In those last weeks of her life, she was much wiser than me. Her experiences, her pain and struggles had aged the spirit in her. It made me uncomfortable and curious. Her face, thin and pale, had the countenance of an angel; her voice, had a curious measured and peaceful tone. Somewhere in that small, fragile, little girl's voice, the sound of sickness hid. It made me uneasy and it urged me to listen.

She walked into the yard and picked up a big, orange sycamore leaf from the ground. "Isn't it beautiful?" she said, looking up at me as she held the big leaf in her small hand. I told her it was very beautiful and that autumn was my very favorite time of the year. "Do you like snow?" she said and for no apparent reason. She was still holding onto that big, orange leaf watching it wave in the soft, autumn breeze. "Sometimes, I do. I really liked snow when I was a boy, but now, most of time, it just gets in my way. I don't like shoveling it, that's for sure." "I don't think I'll be here to help you shovel this year" she said. I couldn't think of any way to answer that, so I kept looking at the leaf in her hand as though I were studying it carefully. Her hand look so weak and small.

She handed the leaf to me and said: "You can have it. It's beautiful. It's orange. Save it because in the spring when the leaves come back you can look at this leaf and remember what leaves used to look like in the fall."

I thanked her and gave her a hug. She was so tiny and frail, it hurt to look at her. She was getting tired and wanted to go home and lie down. "Are you going to come to see me tomorrow?" Maryanne asked. I smiled at here and said, "I sure will, Maryanne". I gave her as much of a smile as I could manage - but it was a hollow, thin, transparent smile. I'm sure she saw through it.

I took the leaf inside and put it between the pages of an old book and went back outside to finish my work. Tomorrow came and went, and naturally I got busy and forgot to visit Maryanne. Maybe I didn't forget. Maybe I was putting it off. I don't really know why I didn't. I certainly wasn't too busy to visit a very sick child. I honestly don't know if I forgot or didn't want to deal with a sick, little girl who was so bravely facing her own death.

Several tomorrows came and went before I finally went over to see her. But, I never saw her big, brown eyes again; I never saw her sweet smile again; I never heard her voice again.

I'll never forget her. I still have that leaf she gave me. Today, I opened that book and saw the big, orange leaf right where I put it the day Maryanne gave it to me. I looked at it and remembered that warm, November day. It was a gift from Maryanne. It is just one of the many gifts that she gave me. It is one of many gifts from her that I will treasure for the rest of my life.
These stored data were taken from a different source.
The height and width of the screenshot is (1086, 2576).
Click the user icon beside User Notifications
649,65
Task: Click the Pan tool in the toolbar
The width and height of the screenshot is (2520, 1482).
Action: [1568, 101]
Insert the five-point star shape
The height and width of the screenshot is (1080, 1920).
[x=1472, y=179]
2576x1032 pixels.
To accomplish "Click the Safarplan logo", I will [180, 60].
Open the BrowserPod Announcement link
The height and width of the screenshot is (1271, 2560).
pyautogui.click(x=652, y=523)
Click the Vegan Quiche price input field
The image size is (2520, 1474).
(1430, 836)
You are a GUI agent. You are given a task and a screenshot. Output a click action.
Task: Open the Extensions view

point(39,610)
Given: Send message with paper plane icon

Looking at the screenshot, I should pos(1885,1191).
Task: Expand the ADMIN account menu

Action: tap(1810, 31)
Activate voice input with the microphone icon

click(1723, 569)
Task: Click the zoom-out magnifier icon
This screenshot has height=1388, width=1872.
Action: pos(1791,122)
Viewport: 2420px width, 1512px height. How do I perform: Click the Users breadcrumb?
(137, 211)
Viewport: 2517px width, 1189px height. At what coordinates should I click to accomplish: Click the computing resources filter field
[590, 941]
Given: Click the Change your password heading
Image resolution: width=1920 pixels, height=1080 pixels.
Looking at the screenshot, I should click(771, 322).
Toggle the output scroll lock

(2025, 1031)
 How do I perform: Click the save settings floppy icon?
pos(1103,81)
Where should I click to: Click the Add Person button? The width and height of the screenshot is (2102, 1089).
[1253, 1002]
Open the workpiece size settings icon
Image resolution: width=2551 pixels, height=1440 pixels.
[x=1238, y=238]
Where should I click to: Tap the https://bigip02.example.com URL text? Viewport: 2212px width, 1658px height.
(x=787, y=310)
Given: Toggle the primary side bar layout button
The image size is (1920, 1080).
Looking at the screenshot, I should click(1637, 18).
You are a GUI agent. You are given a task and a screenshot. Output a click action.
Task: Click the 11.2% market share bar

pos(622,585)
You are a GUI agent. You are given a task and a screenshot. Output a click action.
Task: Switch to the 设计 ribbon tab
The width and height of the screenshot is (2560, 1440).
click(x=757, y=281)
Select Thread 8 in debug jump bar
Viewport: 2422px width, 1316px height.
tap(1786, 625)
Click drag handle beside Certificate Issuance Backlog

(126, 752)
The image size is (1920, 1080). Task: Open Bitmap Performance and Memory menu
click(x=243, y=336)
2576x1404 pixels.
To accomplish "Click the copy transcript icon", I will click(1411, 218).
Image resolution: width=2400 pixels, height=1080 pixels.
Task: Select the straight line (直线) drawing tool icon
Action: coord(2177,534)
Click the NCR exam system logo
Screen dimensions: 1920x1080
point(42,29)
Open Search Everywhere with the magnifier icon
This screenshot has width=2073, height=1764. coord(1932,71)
I wonder if she is an angel now. I wonder if she's right here beside me while I write this. They say that when you think of someone, even if they are gone, they will come to you. I wonder if that is so. I like to believe it is. I like to believe that Maryanne is still with us - still bringing her innocent light to this world.

The leaves are green now but I can remember how the leaves look in the fall. Thanks to Maryanne, I often stop and consider precious our time on Earth really is. I know so much more about how precious life is because I knew Maryanne. I know that we all die in our own time - but some die far before their time - others seem to live past theirs.

Thanks to a little girl named Maryanne, who all too briefly touched my life, I can watch a sunrise take away the darkness and appreciate it more than I ever would have and remember that each is precious, each one is truly a gift.

When it rains I will remember that it rains so we can appreciate the warmth of the sun and the blue of the sky more than we would have; when it rains, I will remember Maryanne.

I appreciate a lot of things more than I would have. I look at life differently than I ever could have. I am a different person now because of a very special gift from a very special little girl who I barely knew.

When I think about Maryanne I smile; I am sure she is an angel now. Quite sure.